Recently I broke up with a guy that I have been dating for a month and a half. It has been a really difficult decision and has left me feeling rather empty. Yet there has been something in the back of my mind telling me that I can not marry this guy. I have been ignoring it because I love spending time with him so much. Two Fridays ago my sister asked me if I thought I could marry this guy, considering that I was dating him exclusively. Although I said I realized that this is what dating exclusively meant, it was hard for me to feel right about saying I could marry him.
As I drove home that Friday night I just prayed that God would direct me on what I should do. I felt so confused and upset. My friend called me and came over to talk with me. As we talked out the issue, I began to realize that I had known for sometime that it would be better for me to break up. As I talked to my friend I had a feeling of peace come over me helping me to realize that this would be the best choice.
God will always guide us in decisions that are so important for us. A lot of times our vision and understanding is limited, but He knows what is best for us and will guide us to make that decision. Although I felt like I should break up with my boyfriend, I still loved him a lot and a big part of me did not want to go through with it. I decided to go to the temple to pray about my decision.

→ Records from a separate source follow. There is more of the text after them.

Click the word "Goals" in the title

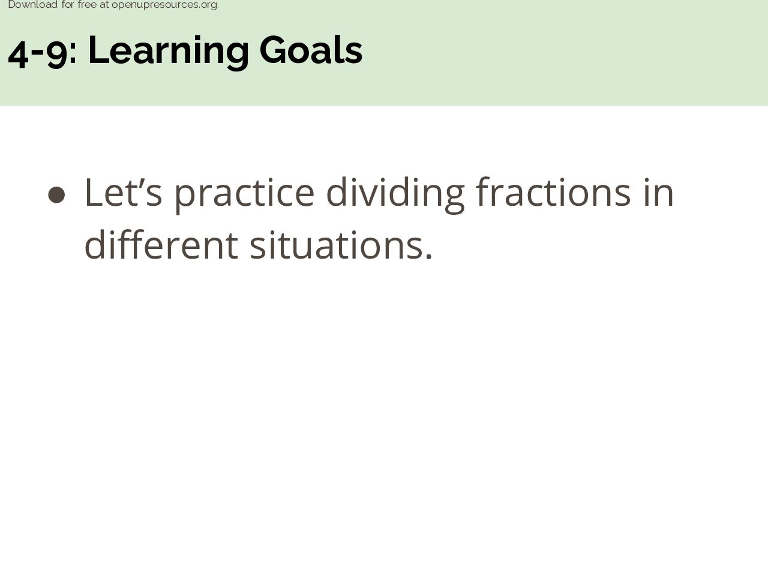point(311,50)
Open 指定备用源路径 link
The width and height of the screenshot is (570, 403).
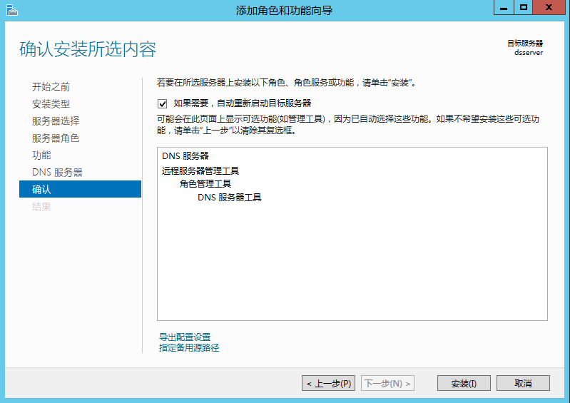[189, 348]
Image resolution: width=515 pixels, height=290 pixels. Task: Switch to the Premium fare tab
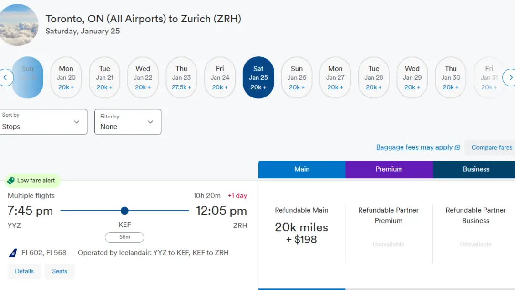389,169
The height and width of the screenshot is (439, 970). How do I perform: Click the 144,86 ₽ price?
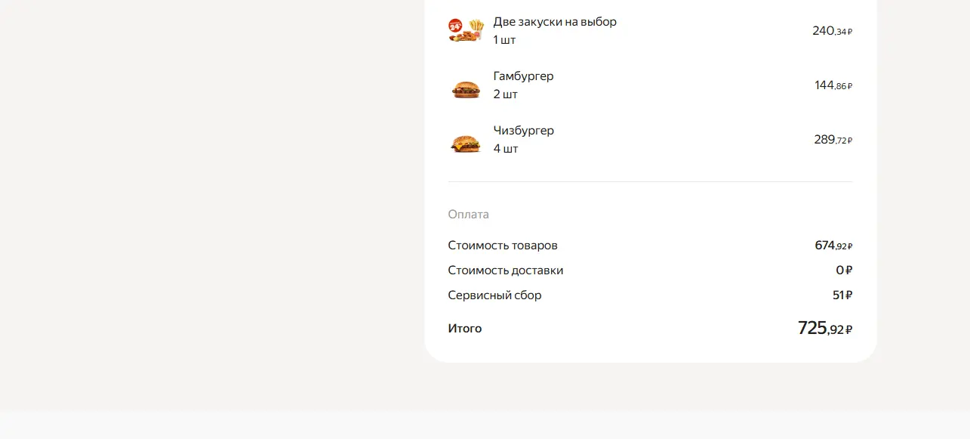(x=833, y=85)
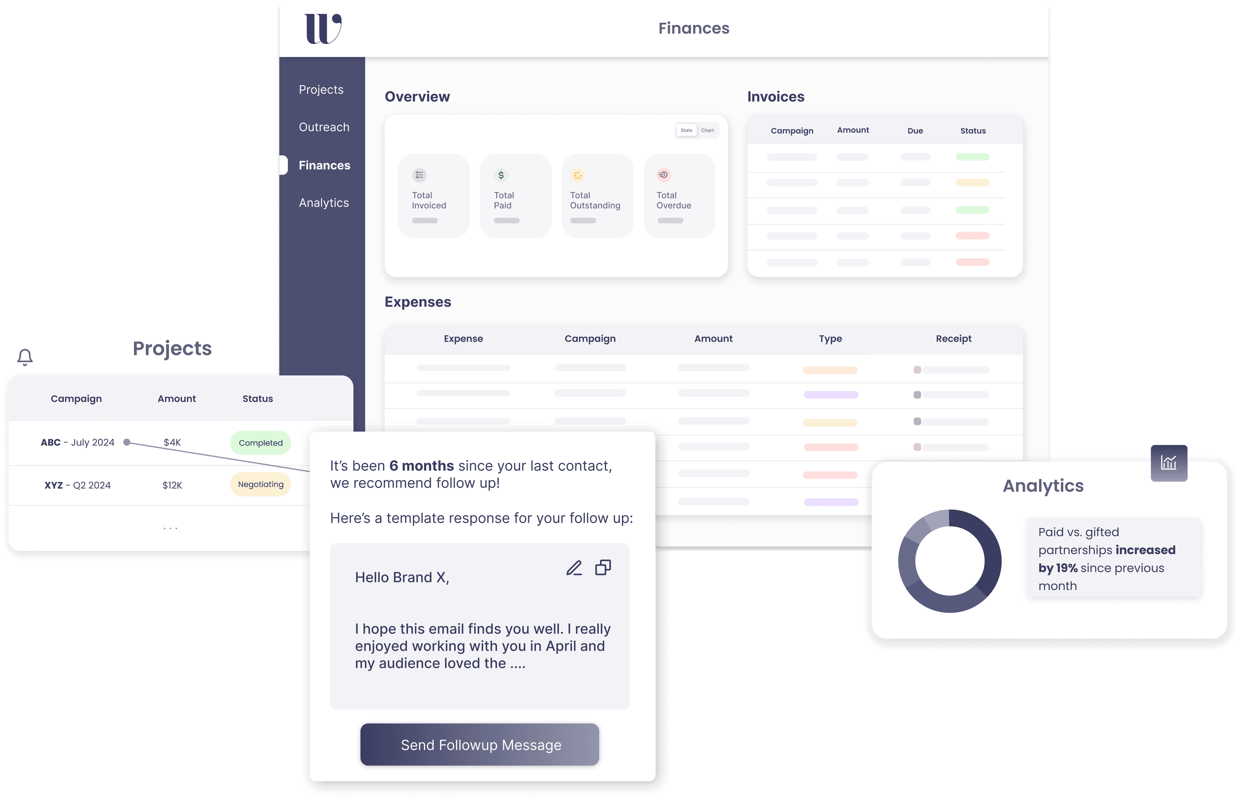Navigate to the Projects sidebar item

point(321,88)
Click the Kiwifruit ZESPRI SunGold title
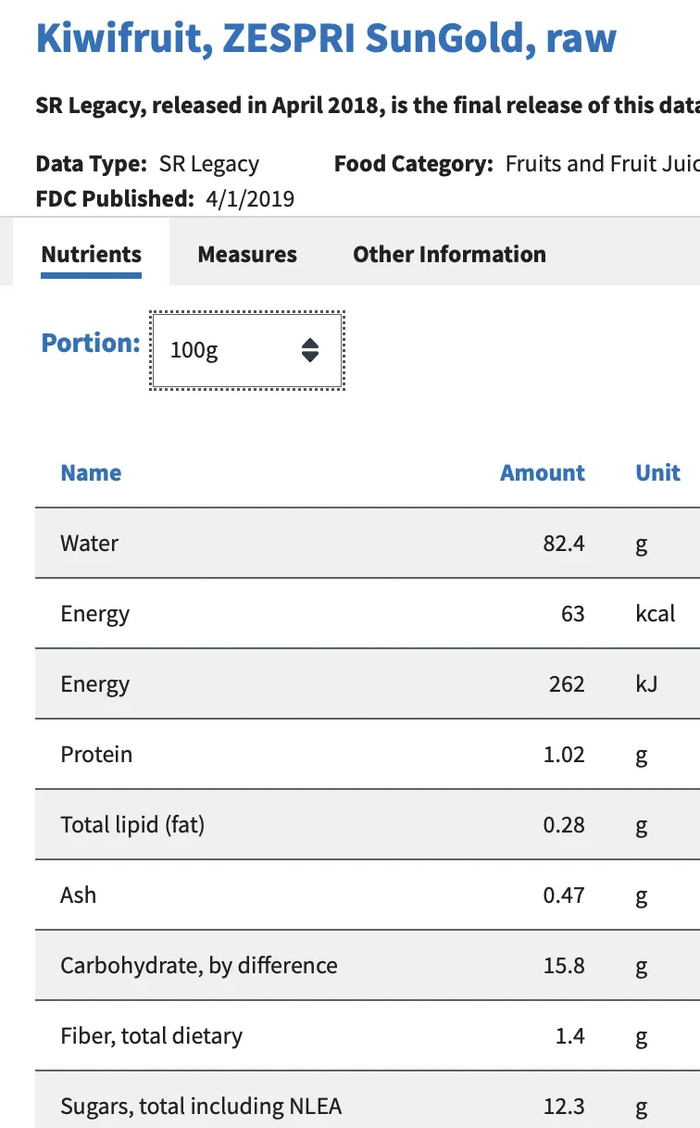The width and height of the screenshot is (700, 1128). click(326, 38)

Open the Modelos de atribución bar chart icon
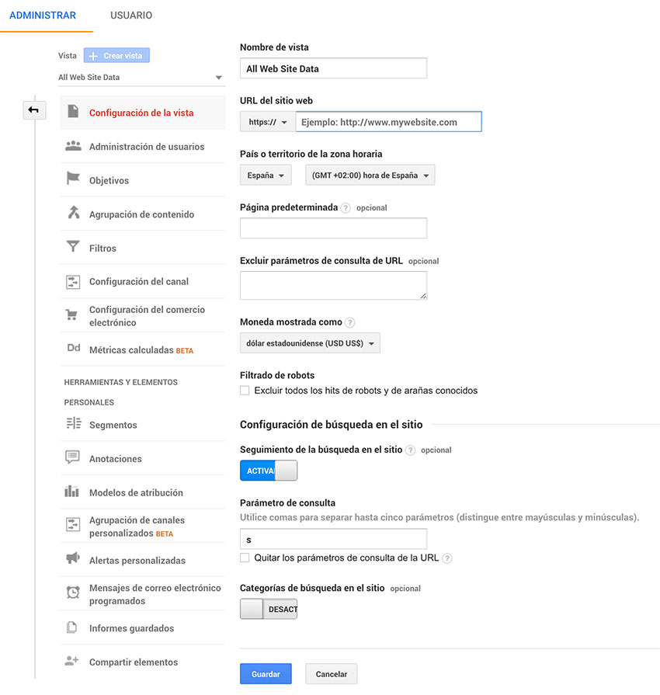(73, 492)
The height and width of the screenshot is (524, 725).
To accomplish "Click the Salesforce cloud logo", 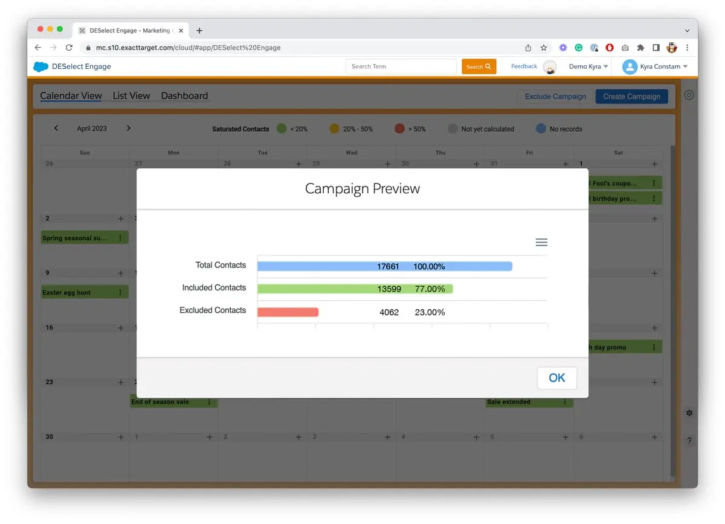I will click(x=41, y=66).
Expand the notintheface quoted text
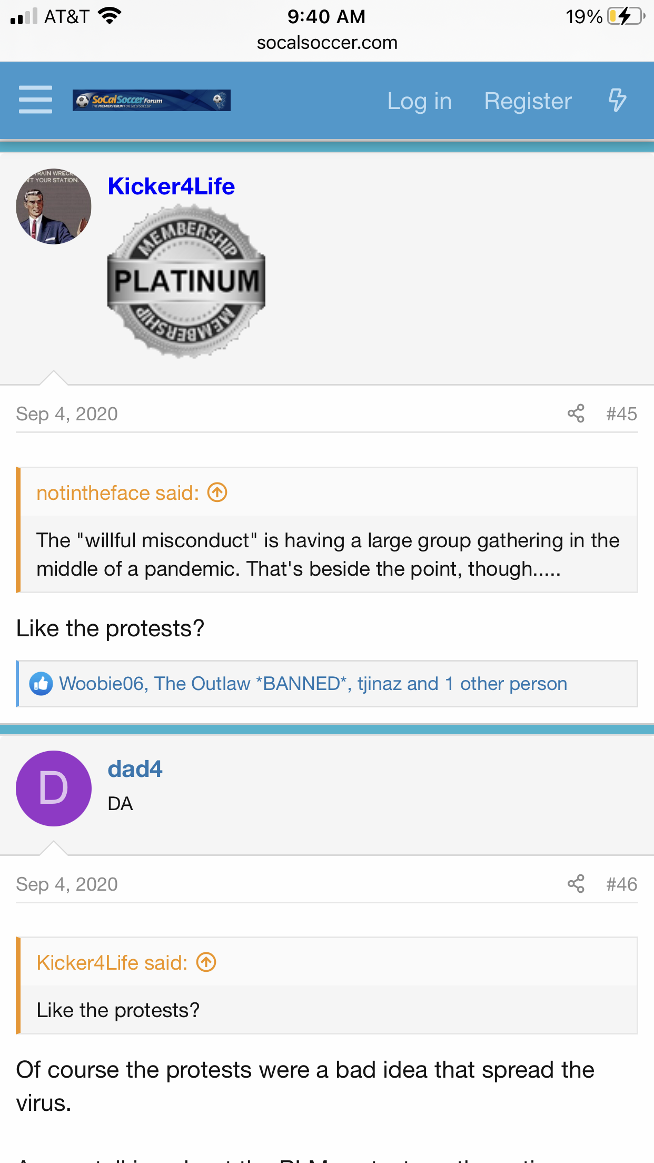Screen dimensions: 654x1163 [328, 555]
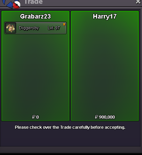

In the temple I felt very clearly that it was time for me to make a decision that was best for me. I had been really concerned about hurting my boyfriend and for that reason did not want to end things right away and just wanted to wait for the end of the semester. I felt God letting me know that I needed to make a decision that was best for me.
Despite the peace I had felt, I still worried about what I was doing. In church that Sunday, a lesson talked about choosing between good, better and best decisions. I knew that although I was being blessed by my relationship and was blessing his life as well, that the best choice for me would be to end things and let us both find someone we could potentially marry. I felt the peace of God’s Spirit direct me that this would be the choice to bring me the most happiness.
That night I spoke with my boyfriend and explained that although I loved him, I felt that we did not have a future together. And that because of this it would be best for us to go our separate ways. As I talked to him, I again felt peace that the decision I was making was best. Although I felt this peace, and feel it again as I write this, I still really miss him and feel like a part of me is missing. I think it’s important to remember that these things are not easy, but God will direct us with feelings of peace. These choices prompted by God will lead us to the most happiness, even though in the beginning it is very difficult.